(Stored records)
────────────────────

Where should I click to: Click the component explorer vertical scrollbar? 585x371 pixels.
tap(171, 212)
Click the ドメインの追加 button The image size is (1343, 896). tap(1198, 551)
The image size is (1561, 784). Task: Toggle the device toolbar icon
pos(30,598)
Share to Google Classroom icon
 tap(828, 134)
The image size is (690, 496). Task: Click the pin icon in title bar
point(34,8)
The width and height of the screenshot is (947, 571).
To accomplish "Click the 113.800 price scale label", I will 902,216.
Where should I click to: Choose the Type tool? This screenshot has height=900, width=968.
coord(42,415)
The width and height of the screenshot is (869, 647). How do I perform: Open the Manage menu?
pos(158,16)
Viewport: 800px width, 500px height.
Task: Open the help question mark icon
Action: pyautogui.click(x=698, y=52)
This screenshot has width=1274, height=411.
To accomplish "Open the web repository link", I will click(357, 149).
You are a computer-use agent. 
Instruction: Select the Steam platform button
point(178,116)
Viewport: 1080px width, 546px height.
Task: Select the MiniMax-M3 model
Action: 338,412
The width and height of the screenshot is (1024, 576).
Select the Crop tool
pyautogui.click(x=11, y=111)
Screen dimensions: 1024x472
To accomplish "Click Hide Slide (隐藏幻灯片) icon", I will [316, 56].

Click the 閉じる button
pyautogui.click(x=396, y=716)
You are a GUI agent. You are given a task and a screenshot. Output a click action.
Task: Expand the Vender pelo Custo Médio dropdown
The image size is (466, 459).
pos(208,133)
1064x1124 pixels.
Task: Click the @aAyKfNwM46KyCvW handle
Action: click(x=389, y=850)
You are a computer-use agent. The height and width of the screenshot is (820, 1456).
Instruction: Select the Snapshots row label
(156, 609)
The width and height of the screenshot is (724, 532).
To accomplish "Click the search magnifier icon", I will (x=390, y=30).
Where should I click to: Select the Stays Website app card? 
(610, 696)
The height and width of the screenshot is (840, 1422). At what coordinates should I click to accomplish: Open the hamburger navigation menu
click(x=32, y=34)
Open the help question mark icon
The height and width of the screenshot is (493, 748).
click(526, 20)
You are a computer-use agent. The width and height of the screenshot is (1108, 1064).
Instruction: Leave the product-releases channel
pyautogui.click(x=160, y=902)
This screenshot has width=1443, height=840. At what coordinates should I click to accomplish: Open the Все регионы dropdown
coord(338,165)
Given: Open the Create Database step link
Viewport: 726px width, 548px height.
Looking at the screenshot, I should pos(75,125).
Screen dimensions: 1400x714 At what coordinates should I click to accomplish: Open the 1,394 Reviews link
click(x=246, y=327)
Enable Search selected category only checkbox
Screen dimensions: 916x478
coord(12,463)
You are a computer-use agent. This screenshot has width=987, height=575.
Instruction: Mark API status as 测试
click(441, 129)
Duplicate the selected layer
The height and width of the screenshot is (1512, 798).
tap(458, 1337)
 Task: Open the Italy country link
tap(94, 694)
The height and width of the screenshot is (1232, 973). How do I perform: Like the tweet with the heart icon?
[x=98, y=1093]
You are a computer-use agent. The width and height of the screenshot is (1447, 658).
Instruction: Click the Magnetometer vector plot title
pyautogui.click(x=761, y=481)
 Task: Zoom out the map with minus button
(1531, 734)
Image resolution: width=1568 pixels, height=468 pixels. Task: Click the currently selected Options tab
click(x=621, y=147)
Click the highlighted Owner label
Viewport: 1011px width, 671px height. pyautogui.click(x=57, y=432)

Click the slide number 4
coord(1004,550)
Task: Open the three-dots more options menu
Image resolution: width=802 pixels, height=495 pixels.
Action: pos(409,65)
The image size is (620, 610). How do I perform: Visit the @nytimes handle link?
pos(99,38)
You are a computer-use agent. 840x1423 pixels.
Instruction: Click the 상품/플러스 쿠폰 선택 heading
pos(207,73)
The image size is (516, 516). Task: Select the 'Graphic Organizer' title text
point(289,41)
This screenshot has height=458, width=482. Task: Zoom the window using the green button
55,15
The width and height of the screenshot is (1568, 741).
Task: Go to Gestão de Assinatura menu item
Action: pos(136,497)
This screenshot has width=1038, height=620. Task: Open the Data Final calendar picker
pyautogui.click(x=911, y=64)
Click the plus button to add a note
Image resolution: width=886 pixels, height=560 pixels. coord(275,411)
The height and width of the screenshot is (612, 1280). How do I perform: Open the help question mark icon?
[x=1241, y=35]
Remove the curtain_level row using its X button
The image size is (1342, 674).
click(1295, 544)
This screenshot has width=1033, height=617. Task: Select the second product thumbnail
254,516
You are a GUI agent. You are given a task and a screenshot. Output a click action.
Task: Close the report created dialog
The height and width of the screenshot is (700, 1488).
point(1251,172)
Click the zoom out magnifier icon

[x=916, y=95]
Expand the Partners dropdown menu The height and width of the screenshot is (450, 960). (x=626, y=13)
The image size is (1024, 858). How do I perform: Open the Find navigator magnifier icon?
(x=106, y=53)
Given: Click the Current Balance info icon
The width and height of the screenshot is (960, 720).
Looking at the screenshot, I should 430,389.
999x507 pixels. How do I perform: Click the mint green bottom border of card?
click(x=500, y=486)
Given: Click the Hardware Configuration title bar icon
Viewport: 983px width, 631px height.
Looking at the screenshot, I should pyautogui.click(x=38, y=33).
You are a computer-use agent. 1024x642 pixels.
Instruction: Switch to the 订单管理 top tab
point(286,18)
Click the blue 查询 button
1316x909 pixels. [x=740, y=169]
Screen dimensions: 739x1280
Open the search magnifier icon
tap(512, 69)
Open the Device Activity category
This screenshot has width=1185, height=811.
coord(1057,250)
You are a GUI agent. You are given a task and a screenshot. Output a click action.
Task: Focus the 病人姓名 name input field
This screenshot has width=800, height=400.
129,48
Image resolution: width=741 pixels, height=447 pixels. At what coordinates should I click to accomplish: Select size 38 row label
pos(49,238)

────────────────────

Nothing in the entries above may be left out; retype them all exactly.

-- ANSWER FOR THIS EXERCISE --
Where should I click to: Click the component explorer vertical scrollbar? 585x371 pixels.
tap(171, 212)
Click the ドメインの追加 button The image size is (1343, 896). tap(1198, 551)
The image size is (1561, 784). Task: Toggle the device toolbar icon
pos(30,598)
Share to Google Classroom icon
 tap(828, 134)
The image size is (690, 496). Task: Click the pin icon in title bar
point(34,8)
The width and height of the screenshot is (947, 571).
To accomplish "Click the 113.800 price scale label", I will 902,216.
Where should I click to: Choose the Type tool? This screenshot has height=900, width=968.
coord(42,415)
The width and height of the screenshot is (869, 647). How do I perform: Open the Manage menu?
pos(158,16)
Viewport: 800px width, 500px height.
Task: Open the help question mark icon
Action: pyautogui.click(x=698, y=52)
This screenshot has width=1274, height=411.
To accomplish "Open the web repository link", I will click(357, 149).
You are a computer-use agent. 
Instruction: Select the Steam platform button
point(178,116)
Viewport: 1080px width, 546px height.
Task: Select the MiniMax-M3 model
Action: 338,412
The width and height of the screenshot is (1024, 576).
Select the Crop tool
pyautogui.click(x=11, y=111)
Screen dimensions: 1024x472
To accomplish "Click Hide Slide (隐藏幻灯片) icon", I will [316, 56].

Click the 閉じる button
pyautogui.click(x=396, y=716)
You are a GUI agent. You are given a task and a screenshot. Output a click action.
Task: Expand the Vender pelo Custo Médio dropdown
The image size is (466, 459).
pos(208,133)
1064x1124 pixels.
Task: Click the @aAyKfNwM46KyCvW handle
Action: click(x=389, y=850)
You are a computer-use agent. The height and width of the screenshot is (820, 1456).
Instruction: Select the Snapshots row label
(156, 609)
The width and height of the screenshot is (724, 532).
To accomplish "Click the search magnifier icon", I will (x=390, y=30).
Where should I click to: Select the Stays Website app card? 
(610, 696)
The height and width of the screenshot is (840, 1422). At what coordinates should I click to accomplish: Open the hamburger navigation menu
click(x=32, y=34)
Open the help question mark icon
The height and width of the screenshot is (493, 748).
click(526, 20)
You are a computer-use agent. The width and height of the screenshot is (1108, 1064).
Instruction: Leave the product-releases channel
pyautogui.click(x=160, y=902)
This screenshot has width=1443, height=840. At what coordinates should I click to accomplish: Open the Все регионы dropdown
coord(338,165)
Given: Open the Create Database step link
Viewport: 726px width, 548px height.
Looking at the screenshot, I should pos(75,125).
Screen dimensions: 1400x714 At what coordinates should I click to accomplish: Open the 1,394 Reviews link
click(x=246, y=327)
Enable Search selected category only checkbox
Screen dimensions: 916x478
coord(12,463)
You are a computer-use agent. This screenshot has width=987, height=575.
Instruction: Mark API status as 测试
click(441, 129)
Duplicate the selected layer
The height and width of the screenshot is (1512, 798).
tap(458, 1337)
 Task: Open the Italy country link
tap(94, 694)
The height and width of the screenshot is (1232, 973). How do I perform: Like the tweet with the heart icon?
[x=98, y=1093]
You are a computer-use agent. The width and height of the screenshot is (1447, 658).
Instruction: Click the Magnetometer vector plot title
pyautogui.click(x=761, y=481)
 Task: Zoom out the map with minus button
(1531, 734)
Image resolution: width=1568 pixels, height=468 pixels. Task: Click the currently selected Options tab
click(x=621, y=147)
Click the highlighted Owner label
Viewport: 1011px width, 671px height. pyautogui.click(x=57, y=432)

Click the slide number 4
coord(1004,550)
Task: Open the three-dots more options menu
Image resolution: width=802 pixels, height=495 pixels.
Action: pos(409,65)
The image size is (620, 610). How do I perform: Visit the @nytimes handle link?
pos(99,38)
You are a computer-use agent. 840x1423 pixels.
Instruction: Click the 상품/플러스 쿠폰 선택 heading
pos(207,73)
The image size is (516, 516). Task: Select the 'Graphic Organizer' title text
point(289,41)
This screenshot has height=458, width=482. Task: Zoom the window using the green button
55,15
The width and height of the screenshot is (1568, 741).
Task: Go to Gestão de Assinatura menu item
Action: pos(136,497)
This screenshot has width=1038, height=620. Task: Open the Data Final calendar picker
pyautogui.click(x=911, y=64)
Click the plus button to add a note
Image resolution: width=886 pixels, height=560 pixels. coord(275,411)
The height and width of the screenshot is (612, 1280). How do I perform: Open the help question mark icon?
[x=1241, y=35]
Remove the curtain_level row using its X button
The image size is (1342, 674).
click(1295, 544)
This screenshot has width=1033, height=617. Task: Select the second product thumbnail
254,516
You are a GUI agent. You are given a task and a screenshot. Output a click action.
Task: Close the report created dialog
The height and width of the screenshot is (700, 1488).
point(1251,172)
Click the zoom out magnifier icon

[x=916, y=95]
Expand the Partners dropdown menu The height and width of the screenshot is (450, 960). (x=626, y=13)
The image size is (1024, 858). How do I perform: Open the Find navigator magnifier icon?
(x=106, y=53)
Given: Click the Current Balance info icon
The width and height of the screenshot is (960, 720).
Looking at the screenshot, I should 430,389.
999x507 pixels. How do I perform: Click the mint green bottom border of card?
click(x=500, y=486)
Given: Click the Hardware Configuration title bar icon
Viewport: 983px width, 631px height.
Looking at the screenshot, I should pyautogui.click(x=38, y=33).
You are a computer-use agent. 1024x642 pixels.
Instruction: Switch to the 订单管理 top tab
point(286,18)
Click the blue 查询 button
1316x909 pixels. [x=740, y=169]
Screen dimensions: 739x1280
Open the search magnifier icon
tap(512, 69)
Open the Device Activity category
This screenshot has width=1185, height=811.
coord(1057,250)
You are a GUI agent. You are given a task and a screenshot. Output a click action.
Task: Focus the 病人姓名 name input field
This screenshot has width=800, height=400.
129,48
Image resolution: width=741 pixels, height=447 pixels. At what coordinates should I click to accomplish: Select size 38 row label
pos(49,238)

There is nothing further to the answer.